Quand la réclamation du locataire et la résiliation du bailleur se croisent…

Le 25 mai 2012, un locataire ouvre action contre son bailleur par une requête à la commission de conciliation. Il se plaint de divers défauts de l’objet. Le même jour, c’est-à-dire forcément avant d’avoir connaissance de cette action, le bailleur envoie une lettre de résiliation. Le locataire estime que cette résiliation est annulable en application de l’article 271a CO, qui dispose : « le congé est annulable lorsqu’il est donné par le bailleur notamment parce que le locataire fait valoir de bonne foi des prétentions découlant du bail ».

Devant le tribunal, le bailleur fait valoir, entre autres arguments, qu’il ne peut pas avoir donné un congé de représailles, puisqu’il ignorait, ce 25 mai 2012, que son locataire avait saisi la commission de conciliation. Ce n’est en effet que le 29 mai 2012 que la requête était parvenue à la commission de conciliation. Elle n’a sans doute été notifiée au bailleur que quelques jours plus tard. L’expression « parce que » suppose une vengeance.

Les tribunaux zurichois de première et de deuxième instance lui donnent raison et refusent donc d’annuler la résiliation. Le locataire recourt au tribunal fédéral.

Cette autorité se demande s’il est nécessaire ou non, pour que le locataire puisse bénéficier de la protection de cette disposition, que le bailleur ait connaissance d’une procédure en cours contre lui. Cette question n’a encore jamais été tranchée. Il a simplement été jugé que la protection débute au moment où une action du locataire est engagée (4A_588/2013 du 15.4.2014) ; la question de la connaissance, par le bailleur, de l’existence d’une telle action doit aujourd’hui être tranchée. Les auteurs sont divisés à ce sujet. Certains soutiennent que le congé ne peut constituer des représailles que si le bailleur a connaissance d’une action judiciaire contre lui. D’autres se fondent sur la lettre de la loi, ainsi que sur des considérations pratiques (comment prouver la date exacte où le bailleur a connaissance de l’action judiciaire ?).

Une procédure est « pendante » non pas au moment où la commission de conciliation a reçu la requête, mais dès l’envoi de celle-ci. De plus, la protection du locataire ne suppose pas nécessairement que l’on soit en présence d’un congé de représailles. Il suffit qu’une action soit objectivement pendante. D’une manière générale, la loi s’attache à des éléments objectifs. Par conséquent, la protection commence bel et bien au moment où le locataire expédie sa requête de conciliation.

Le bailleur, dans la présente affaire, avait encore invoqué la mauvaise foi du locataire, situation qui est prévue à l’article 271 a : « à moins que le locataire ne procède au mépris des règles de la bonne foi »).
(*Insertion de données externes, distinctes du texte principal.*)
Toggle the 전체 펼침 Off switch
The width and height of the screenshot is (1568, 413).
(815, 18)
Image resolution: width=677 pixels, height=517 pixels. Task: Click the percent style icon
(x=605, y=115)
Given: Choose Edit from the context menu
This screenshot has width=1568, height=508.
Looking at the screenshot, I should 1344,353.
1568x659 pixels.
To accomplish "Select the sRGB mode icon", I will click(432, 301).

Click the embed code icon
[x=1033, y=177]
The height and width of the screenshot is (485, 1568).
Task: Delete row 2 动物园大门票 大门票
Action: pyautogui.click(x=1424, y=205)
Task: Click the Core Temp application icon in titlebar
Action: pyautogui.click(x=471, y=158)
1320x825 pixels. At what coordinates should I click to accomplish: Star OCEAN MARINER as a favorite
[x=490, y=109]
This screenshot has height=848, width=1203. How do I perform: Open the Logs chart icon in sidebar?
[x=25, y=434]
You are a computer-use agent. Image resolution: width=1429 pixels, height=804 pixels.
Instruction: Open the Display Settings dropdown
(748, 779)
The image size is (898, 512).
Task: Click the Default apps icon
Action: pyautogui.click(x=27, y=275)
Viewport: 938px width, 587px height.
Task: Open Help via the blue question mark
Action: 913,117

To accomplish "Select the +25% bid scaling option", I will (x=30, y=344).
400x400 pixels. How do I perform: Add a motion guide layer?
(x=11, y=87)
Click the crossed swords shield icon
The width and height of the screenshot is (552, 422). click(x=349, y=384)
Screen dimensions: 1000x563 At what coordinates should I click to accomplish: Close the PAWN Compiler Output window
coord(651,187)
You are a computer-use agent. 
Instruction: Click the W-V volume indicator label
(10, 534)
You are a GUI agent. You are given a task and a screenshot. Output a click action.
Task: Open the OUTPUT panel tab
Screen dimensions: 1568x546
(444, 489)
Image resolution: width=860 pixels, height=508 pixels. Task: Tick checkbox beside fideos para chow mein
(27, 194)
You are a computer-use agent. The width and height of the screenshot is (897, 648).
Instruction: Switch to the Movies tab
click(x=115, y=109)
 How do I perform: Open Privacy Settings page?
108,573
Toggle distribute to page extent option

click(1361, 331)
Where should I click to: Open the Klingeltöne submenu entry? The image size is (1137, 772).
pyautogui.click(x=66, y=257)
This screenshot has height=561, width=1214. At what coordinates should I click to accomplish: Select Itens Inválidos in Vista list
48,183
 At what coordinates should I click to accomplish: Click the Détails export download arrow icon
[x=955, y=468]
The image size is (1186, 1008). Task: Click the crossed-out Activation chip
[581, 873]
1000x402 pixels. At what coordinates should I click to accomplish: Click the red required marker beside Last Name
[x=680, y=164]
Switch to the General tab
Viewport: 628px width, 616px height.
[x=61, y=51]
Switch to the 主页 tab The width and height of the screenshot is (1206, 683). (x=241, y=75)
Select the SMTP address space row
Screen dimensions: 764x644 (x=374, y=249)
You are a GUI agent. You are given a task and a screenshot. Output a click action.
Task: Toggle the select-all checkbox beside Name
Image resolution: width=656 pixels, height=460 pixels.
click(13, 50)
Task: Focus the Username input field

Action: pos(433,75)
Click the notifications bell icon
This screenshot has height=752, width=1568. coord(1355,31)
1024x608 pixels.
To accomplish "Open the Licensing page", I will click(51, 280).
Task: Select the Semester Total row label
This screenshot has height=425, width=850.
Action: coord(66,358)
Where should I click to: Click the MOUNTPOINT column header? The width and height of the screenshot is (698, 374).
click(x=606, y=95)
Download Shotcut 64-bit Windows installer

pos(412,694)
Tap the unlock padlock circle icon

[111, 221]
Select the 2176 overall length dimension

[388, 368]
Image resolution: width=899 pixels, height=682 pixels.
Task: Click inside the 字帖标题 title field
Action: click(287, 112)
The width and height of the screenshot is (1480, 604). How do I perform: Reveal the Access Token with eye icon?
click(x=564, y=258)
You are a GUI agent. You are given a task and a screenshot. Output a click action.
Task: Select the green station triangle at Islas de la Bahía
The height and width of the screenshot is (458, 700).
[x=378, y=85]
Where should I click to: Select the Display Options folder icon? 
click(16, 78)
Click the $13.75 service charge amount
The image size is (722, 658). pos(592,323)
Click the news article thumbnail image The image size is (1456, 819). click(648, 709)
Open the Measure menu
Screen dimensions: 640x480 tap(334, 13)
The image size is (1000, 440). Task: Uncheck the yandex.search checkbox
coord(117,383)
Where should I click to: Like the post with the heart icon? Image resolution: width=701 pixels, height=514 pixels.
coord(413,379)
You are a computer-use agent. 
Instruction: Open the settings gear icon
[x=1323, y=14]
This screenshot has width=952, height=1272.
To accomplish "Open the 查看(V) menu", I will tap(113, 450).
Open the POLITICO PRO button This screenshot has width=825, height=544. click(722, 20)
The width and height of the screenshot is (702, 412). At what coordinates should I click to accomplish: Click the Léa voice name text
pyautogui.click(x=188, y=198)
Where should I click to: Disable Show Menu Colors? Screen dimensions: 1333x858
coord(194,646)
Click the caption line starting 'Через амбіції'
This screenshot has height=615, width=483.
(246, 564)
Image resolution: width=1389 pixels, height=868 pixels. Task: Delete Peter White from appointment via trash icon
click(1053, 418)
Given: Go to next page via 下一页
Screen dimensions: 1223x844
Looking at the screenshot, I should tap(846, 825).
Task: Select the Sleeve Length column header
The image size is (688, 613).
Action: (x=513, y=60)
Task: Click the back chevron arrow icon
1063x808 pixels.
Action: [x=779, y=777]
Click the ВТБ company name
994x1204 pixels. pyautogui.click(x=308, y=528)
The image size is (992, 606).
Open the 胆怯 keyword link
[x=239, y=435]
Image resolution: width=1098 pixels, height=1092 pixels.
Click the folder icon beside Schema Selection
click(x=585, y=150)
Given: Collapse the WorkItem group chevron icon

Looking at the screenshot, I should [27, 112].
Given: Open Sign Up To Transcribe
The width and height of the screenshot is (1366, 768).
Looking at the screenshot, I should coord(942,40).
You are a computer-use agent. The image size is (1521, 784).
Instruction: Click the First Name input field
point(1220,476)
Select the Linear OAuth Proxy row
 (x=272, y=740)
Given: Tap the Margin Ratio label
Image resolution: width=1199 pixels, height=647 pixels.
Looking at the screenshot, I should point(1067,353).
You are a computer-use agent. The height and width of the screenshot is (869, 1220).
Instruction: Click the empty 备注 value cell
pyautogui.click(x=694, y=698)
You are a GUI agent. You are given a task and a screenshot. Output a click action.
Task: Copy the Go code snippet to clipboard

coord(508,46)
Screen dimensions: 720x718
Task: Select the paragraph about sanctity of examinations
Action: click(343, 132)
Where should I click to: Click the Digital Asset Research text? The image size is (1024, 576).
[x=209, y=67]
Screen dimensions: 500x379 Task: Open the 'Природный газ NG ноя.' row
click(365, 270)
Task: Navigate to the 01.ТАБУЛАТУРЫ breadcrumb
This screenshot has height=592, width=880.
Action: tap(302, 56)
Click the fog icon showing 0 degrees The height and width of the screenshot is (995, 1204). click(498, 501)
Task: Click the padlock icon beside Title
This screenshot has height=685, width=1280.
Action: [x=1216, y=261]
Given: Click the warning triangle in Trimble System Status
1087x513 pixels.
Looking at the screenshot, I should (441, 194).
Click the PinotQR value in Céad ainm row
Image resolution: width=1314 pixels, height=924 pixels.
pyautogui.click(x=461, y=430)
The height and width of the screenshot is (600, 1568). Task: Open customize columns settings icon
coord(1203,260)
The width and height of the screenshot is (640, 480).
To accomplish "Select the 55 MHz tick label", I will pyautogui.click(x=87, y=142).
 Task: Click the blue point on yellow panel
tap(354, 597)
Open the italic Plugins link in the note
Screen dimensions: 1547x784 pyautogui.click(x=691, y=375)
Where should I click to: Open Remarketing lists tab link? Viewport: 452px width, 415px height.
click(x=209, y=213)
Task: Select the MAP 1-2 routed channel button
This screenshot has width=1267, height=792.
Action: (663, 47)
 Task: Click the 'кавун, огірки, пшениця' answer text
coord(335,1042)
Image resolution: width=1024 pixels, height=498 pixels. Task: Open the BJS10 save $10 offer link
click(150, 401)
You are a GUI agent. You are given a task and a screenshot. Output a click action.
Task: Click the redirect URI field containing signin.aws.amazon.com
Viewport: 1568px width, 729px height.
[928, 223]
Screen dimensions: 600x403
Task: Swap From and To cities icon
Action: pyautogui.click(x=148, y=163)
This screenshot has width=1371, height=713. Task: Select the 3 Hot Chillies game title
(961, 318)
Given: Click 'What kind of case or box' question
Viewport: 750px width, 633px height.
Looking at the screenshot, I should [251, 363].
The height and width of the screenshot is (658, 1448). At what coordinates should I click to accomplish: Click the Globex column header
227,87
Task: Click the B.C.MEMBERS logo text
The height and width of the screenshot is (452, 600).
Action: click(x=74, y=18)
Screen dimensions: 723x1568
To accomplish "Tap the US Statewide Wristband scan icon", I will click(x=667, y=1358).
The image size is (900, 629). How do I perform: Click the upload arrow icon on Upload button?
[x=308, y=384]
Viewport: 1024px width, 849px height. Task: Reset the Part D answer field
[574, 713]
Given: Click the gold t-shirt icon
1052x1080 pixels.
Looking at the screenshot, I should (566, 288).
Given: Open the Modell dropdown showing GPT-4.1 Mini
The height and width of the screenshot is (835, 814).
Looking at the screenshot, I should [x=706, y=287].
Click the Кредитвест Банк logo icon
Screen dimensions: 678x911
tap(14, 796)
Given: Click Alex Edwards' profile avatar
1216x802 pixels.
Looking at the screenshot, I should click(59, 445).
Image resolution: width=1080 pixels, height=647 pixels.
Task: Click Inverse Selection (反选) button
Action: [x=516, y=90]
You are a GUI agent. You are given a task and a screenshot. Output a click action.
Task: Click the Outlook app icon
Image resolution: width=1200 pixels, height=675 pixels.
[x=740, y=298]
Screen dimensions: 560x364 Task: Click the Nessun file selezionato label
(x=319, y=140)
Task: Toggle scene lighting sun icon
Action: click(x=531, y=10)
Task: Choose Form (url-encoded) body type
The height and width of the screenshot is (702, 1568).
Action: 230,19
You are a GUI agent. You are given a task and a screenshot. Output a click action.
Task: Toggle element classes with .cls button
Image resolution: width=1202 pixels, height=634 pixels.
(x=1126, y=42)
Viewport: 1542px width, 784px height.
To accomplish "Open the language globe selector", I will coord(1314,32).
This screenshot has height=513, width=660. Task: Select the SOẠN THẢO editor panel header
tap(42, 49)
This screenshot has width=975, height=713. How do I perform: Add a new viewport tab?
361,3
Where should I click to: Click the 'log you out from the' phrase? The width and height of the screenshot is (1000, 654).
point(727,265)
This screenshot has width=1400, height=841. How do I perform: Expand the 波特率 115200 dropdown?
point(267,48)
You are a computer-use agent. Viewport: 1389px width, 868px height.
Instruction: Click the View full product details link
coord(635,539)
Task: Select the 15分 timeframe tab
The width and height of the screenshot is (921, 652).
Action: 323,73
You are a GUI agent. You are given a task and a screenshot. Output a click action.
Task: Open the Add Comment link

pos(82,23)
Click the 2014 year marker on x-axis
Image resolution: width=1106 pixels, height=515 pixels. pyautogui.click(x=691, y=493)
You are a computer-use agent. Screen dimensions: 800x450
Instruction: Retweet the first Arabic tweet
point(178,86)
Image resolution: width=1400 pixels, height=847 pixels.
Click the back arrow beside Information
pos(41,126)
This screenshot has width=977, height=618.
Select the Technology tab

Le tribunal fédéral rejette cet argument, car l’objet présentait effectivement des défauts et les parties en avaient largement discuté.

Le congé est ainsi annulé. Pour le niveau du  TF, les frais judiciaires (Fr. 6’000.-) et les dépens (Fr. 7’000.-) sont à la charge du bailleur. Les Tribunaux zurichois sont invités à statuer sur les frais cantonaux à charge du bailleur.

ATF 4A_482/2014 du 20 janvier 2015, destiné à publication

Notre commentaire :

Ctte décision mérite approbation. Le locataire est la partie faible au contrat et la loi vise à le protéger. S’il est vrai qu’on parle couramment du « congé de représailles », le texte légal prévoit une protection aussitôt qu’une action est« pendante », sans que la connaissance, par la partie adverse, d’une telle action ne soit formellement exigée. De plus, le Tribunal fédéral a certainement tenu compte de la « praticabilité » du système. Le seul inconvénient de cette jurisprudence est qu’elle peut conduire à une « course de vitesse » : le locataire se dépêchera de saisir la commission de conciliation et le bailleur, de son côté, se dépêchera d’envoyer le congé. Autrement dit : « que le meilleur gagne… ».